Whenever you initialize a new repository with git init, Git creates a directory called Git Directory, which store information about branch, tag, remote, etc. Git’s object data. Generally it is .git (hidden directory) in the current repository.

Pro Tip: Untracked changes are not in Git. Unstaged changes are in Git but not marked for commit. Staged changes are in Git and marked for commit.

But this is not what we are looking for, there is one thing more called working directory. It is a checkout repository or simply file structure covering all of your repository’s data at a particular time.

So when you initialize a new repository, our working directory is our current directory and everything you have in directory right now even the directory is empty.

If you cloning a different remote repository then, our working directory is everything that is in any branch (in which, you are right now) of the cloned remote repository.

Now whenever you create a new file in your repository, it is going in the working directory.

Using the command git status, it will shows status of the current position in the repository.
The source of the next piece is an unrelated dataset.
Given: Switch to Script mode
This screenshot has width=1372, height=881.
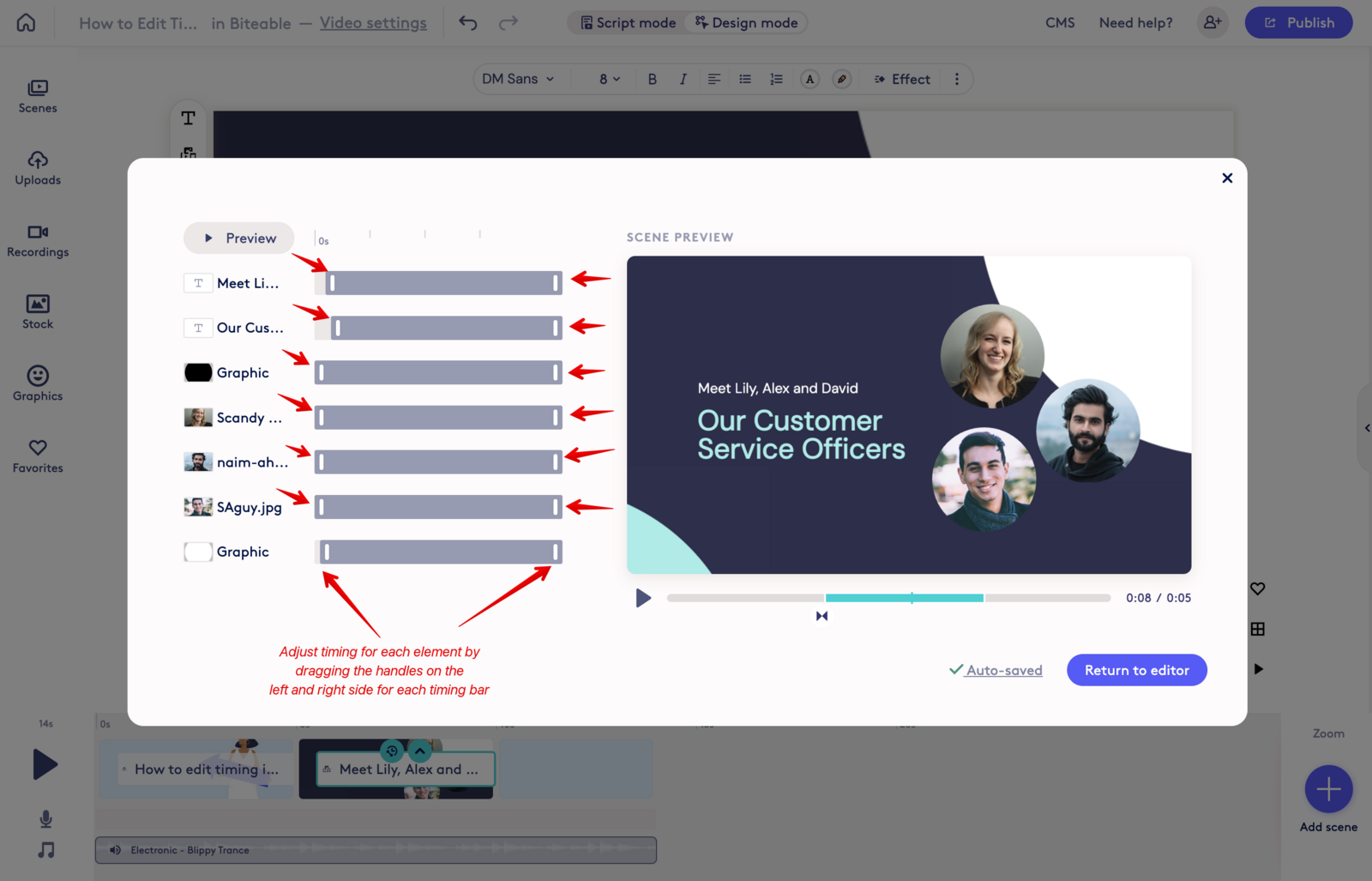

In simple terms, it includes what you have done so far, what you should do next, comparison results of your repository to its remote (like local repository have more commits then your remote it or less) etc.

When you will check git status in the repository, it will tell you the status about the files that are in untracked state.

What this means is that these changes in the untracked files are not yet able to get converted to a Git commit. For this, you have to send these changes to Git’s staging section(area).

Now what is this staging area?

In simple terms, it stores all the information about what will go with the next commit. It’s also called index.

Local Operations in Git Repository

So, to commit something, all of the commit’s changes pass these areas one by one.

working directory is where you do the modifications in your files, then you stage the changes using git add.

Now your changes are in staging area. You can now commit these changes using git commit or you can choose to modify even more.

On each git status, it will show you that there are some files that haven’t been added to staging area but contains some recent changes. It will also tell you that there are some changes that haven’t been added to staging area, even a single time. This will fall in the category of untracked files.

untracked file is each file that was not there in previous snapshot of the repository (file that is newly introduced).

Here’s an example where we created untracked_file in the working directory without adding it:

$ git status
On branch master
Untracked files:
  (use "git add <file>..." to include in what will be committed)

	untracked_file

nothing added to commit but untracked files present (use "git add" to track)

But unstaged state sounds fine for changes more than files. For example some changes in tracked file that are not yet in staging area.

You can start tracking using git add, a file directly goes to staging area when you use git add, now that file is both tracked and staged.

You can unstage any staged file using git reset -- filename.

An untracked file is in unstaged state also.